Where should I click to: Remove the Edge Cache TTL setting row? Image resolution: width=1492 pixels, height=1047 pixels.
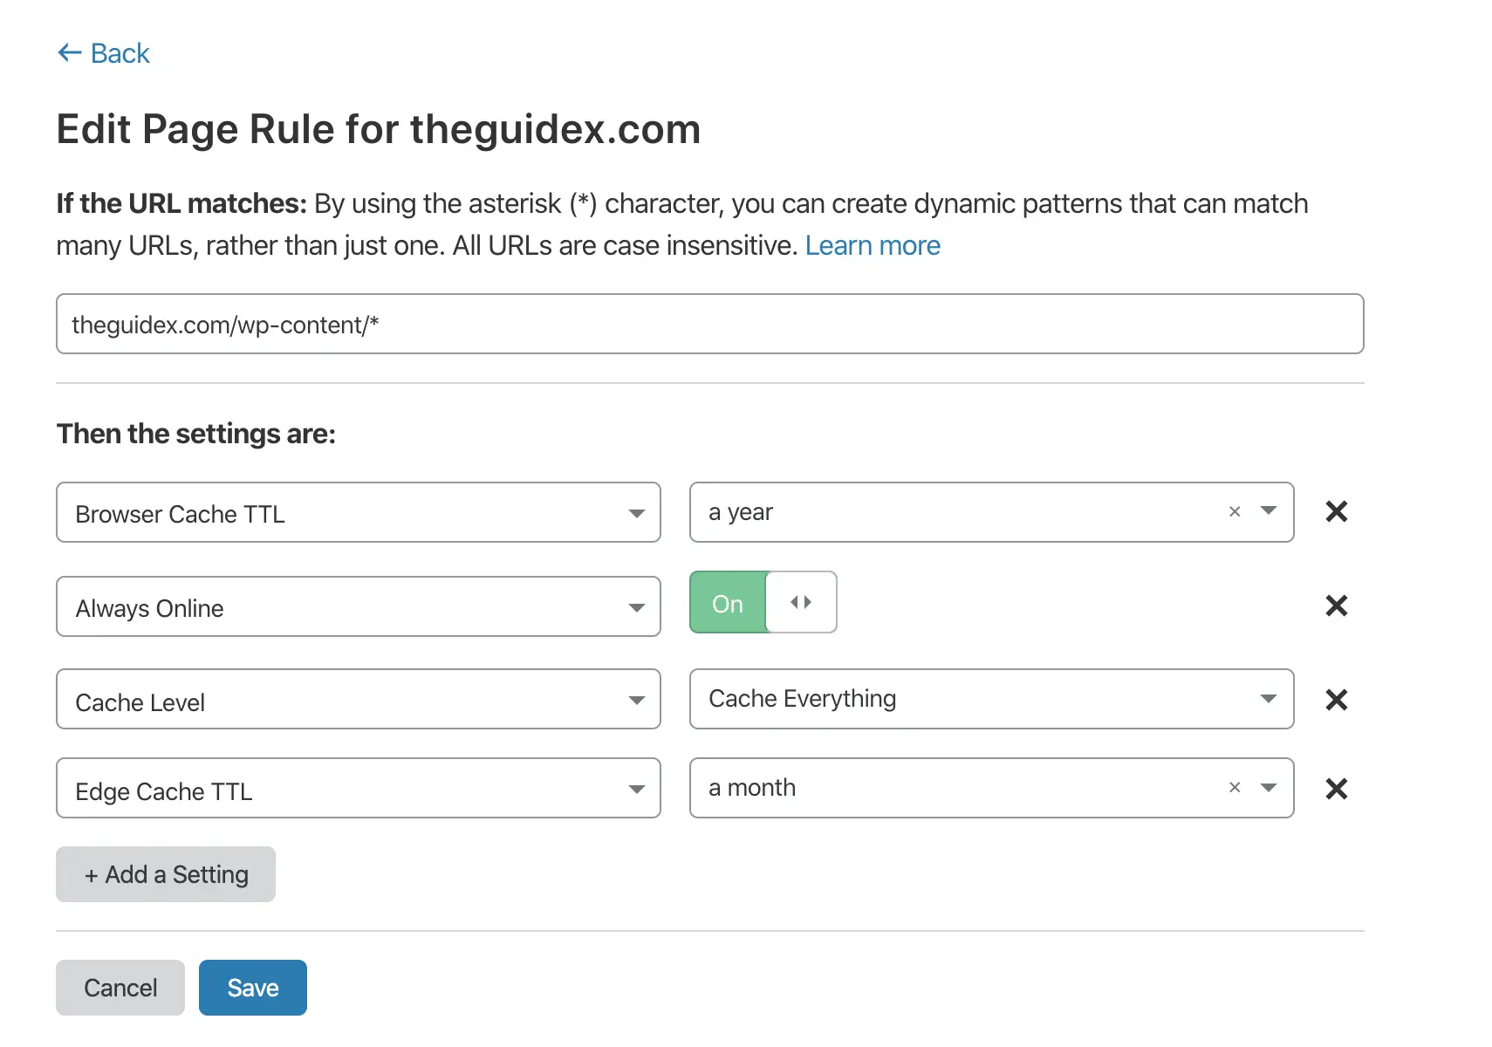pyautogui.click(x=1335, y=789)
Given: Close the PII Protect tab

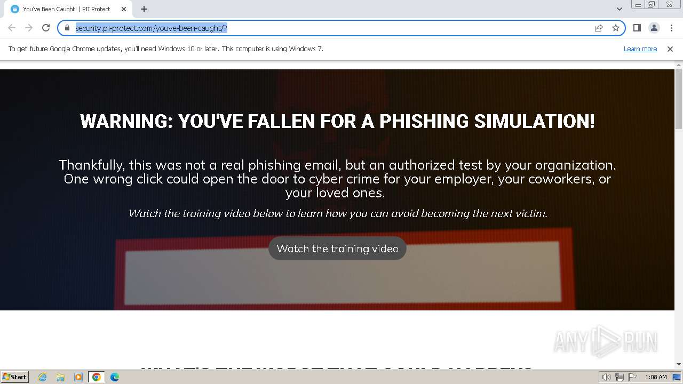Looking at the screenshot, I should pyautogui.click(x=124, y=9).
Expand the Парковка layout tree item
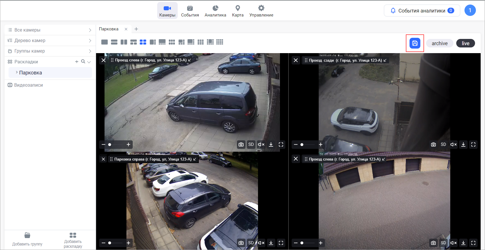The image size is (485, 250). pyautogui.click(x=17, y=72)
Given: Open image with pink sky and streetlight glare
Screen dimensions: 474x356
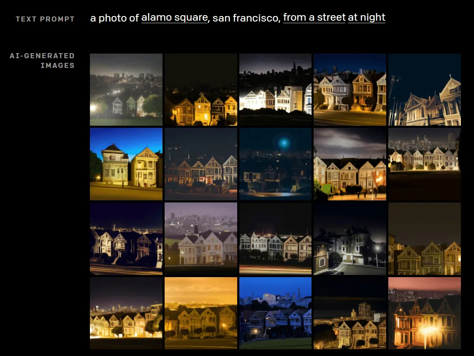Looking at the screenshot, I should 424,313.
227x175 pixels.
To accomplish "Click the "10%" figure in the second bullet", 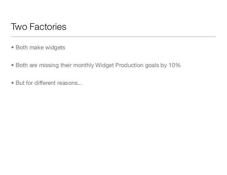I will tap(174, 65).
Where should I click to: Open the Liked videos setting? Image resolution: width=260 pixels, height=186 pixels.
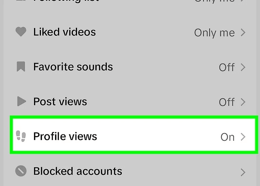point(130,32)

• • •

• Task brief: Write out, exactly as they stand, the line with "Where should I click to: Open" and every line after it through the end of the entries above; omit the pictures.

• Output for this task:
Where should I click to: Open the Liked videos setting? Image resolution: width=260 pixels, height=186 pixels.
point(130,32)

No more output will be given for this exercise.